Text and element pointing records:
————
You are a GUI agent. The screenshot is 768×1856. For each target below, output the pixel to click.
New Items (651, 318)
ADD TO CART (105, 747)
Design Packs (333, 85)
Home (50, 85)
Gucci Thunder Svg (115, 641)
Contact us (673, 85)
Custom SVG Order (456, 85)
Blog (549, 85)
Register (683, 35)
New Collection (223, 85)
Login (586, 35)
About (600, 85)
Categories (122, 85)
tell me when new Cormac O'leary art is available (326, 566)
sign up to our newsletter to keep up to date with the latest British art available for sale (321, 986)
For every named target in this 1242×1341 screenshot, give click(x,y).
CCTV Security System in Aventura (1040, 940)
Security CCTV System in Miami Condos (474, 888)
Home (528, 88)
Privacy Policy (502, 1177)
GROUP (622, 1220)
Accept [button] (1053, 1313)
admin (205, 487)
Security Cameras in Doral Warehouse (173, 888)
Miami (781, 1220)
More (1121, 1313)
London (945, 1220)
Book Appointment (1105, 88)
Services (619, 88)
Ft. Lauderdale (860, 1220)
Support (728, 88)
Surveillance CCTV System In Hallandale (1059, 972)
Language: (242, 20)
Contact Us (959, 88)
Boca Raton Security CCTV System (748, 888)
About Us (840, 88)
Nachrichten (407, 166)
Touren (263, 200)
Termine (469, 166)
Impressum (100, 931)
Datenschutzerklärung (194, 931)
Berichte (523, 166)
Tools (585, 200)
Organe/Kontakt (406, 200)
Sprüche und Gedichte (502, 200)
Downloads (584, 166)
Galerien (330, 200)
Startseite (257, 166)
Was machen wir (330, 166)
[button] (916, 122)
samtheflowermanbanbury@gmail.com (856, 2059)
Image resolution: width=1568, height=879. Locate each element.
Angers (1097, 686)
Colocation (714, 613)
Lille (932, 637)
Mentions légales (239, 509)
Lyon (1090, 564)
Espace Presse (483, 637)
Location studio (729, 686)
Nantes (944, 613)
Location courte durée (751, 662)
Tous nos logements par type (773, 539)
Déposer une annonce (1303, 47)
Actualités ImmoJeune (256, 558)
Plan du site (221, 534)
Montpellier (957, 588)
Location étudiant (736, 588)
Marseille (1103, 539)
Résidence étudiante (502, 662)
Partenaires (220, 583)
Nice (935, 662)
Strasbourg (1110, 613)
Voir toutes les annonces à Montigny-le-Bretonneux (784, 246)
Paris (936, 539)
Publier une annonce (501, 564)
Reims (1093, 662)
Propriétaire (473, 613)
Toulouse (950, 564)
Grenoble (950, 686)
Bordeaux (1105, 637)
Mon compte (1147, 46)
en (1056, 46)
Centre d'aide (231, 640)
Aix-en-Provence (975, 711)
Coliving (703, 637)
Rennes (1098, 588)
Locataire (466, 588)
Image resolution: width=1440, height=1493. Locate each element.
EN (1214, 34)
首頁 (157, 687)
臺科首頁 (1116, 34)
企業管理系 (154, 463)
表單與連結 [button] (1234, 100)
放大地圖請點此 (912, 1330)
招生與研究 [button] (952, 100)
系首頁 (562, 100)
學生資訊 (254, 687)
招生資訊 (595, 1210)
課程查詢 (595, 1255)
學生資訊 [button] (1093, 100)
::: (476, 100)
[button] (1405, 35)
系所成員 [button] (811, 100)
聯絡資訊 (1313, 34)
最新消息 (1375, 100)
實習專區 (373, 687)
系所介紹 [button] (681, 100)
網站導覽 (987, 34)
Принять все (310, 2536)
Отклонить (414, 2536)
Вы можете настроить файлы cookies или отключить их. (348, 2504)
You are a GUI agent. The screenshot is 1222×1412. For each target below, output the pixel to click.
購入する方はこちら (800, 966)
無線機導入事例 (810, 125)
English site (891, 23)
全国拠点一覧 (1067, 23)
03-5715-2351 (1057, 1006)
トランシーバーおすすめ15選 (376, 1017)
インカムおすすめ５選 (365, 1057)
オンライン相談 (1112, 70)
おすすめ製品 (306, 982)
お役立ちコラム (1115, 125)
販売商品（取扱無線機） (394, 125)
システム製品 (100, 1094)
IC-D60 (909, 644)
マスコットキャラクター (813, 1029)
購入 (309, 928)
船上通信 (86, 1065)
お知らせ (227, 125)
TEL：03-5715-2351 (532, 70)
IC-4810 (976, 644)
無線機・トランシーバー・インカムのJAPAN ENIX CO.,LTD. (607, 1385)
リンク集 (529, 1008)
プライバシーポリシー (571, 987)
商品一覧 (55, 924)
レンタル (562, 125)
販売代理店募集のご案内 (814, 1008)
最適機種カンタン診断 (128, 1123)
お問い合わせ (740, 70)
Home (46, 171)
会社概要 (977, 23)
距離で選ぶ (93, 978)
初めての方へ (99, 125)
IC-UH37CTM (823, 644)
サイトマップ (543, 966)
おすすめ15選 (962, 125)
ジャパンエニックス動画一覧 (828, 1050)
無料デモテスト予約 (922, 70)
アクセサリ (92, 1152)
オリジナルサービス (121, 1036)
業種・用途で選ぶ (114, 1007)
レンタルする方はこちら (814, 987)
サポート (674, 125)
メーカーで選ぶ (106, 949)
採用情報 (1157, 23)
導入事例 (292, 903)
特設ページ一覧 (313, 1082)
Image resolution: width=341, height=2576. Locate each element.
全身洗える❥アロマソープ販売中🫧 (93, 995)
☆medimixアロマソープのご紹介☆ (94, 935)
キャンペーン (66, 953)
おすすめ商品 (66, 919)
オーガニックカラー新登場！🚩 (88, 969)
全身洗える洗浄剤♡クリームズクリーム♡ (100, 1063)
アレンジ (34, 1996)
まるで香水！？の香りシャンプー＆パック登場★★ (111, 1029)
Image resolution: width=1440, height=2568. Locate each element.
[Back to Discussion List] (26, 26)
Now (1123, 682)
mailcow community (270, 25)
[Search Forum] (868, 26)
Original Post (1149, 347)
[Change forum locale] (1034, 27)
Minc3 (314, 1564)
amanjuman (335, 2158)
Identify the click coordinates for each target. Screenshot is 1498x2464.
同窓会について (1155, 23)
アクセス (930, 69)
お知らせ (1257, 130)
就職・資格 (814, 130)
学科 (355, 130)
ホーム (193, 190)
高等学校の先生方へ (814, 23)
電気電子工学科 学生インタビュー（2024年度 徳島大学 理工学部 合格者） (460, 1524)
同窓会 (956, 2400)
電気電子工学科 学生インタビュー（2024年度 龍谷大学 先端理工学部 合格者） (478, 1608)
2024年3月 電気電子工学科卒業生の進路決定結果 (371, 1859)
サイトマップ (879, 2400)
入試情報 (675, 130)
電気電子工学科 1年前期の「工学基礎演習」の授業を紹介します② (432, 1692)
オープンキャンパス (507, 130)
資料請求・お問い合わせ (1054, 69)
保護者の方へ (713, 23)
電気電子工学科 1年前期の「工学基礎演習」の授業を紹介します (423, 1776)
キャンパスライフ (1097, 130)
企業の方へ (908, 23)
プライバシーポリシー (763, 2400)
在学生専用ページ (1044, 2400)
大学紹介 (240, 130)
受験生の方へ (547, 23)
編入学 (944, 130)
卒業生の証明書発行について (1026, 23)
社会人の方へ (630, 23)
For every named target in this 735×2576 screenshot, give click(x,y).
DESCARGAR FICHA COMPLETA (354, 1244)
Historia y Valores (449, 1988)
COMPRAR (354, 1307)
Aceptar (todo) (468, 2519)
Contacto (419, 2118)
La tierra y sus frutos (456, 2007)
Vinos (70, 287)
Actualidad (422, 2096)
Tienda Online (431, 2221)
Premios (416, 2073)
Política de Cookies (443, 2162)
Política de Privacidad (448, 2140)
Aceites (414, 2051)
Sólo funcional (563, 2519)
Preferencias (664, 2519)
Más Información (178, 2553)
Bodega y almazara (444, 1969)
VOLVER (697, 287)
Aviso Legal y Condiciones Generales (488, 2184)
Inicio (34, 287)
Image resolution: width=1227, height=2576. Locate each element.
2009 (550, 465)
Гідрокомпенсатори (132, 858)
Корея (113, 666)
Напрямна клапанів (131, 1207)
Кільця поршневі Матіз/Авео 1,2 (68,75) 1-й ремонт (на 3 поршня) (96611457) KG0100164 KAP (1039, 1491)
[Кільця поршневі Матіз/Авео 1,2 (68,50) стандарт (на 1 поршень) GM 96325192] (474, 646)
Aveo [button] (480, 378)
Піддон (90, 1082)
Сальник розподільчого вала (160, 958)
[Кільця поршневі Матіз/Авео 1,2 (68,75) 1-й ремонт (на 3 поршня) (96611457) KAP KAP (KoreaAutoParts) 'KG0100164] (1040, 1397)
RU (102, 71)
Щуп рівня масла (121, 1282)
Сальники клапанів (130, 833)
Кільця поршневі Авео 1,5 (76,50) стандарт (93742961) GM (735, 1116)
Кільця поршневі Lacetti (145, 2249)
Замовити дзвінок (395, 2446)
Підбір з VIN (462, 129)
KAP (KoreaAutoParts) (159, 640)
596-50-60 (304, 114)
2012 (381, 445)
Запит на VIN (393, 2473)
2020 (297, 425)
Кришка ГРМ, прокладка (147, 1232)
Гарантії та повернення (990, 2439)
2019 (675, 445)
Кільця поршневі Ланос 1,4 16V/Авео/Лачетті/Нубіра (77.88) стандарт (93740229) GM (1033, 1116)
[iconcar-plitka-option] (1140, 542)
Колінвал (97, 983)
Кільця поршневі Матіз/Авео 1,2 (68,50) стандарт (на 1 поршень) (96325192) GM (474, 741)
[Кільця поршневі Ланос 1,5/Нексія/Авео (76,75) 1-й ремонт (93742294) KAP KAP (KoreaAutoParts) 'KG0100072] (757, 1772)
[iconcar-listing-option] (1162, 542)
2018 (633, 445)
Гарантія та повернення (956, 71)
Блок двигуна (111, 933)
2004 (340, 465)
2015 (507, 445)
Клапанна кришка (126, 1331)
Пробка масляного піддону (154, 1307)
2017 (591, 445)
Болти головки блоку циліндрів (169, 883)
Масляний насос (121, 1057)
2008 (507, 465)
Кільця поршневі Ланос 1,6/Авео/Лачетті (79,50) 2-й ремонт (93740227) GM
————
■ What needs to be done ■
Starting with the line that contains "Image resolution: width=1568, height=879." and going on through the line that contains "Actualités ImmoJeune (256, 558)", write those entries out again with "Espace Presse" switched to "Espace Médias" and everything else left as it is.

■ Task response ■
Image resolution: width=1568, height=879. Locate each element.
Angers (1097, 686)
Colocation (714, 613)
Lille (932, 637)
Mentions légales (239, 509)
Lyon (1090, 564)
Espace Médias (483, 637)
Location studio (729, 686)
Nantes (944, 613)
Location courte durée (751, 662)
Tous nos logements par type (773, 539)
Déposer une annonce (1303, 47)
Actualités ImmoJeune (256, 558)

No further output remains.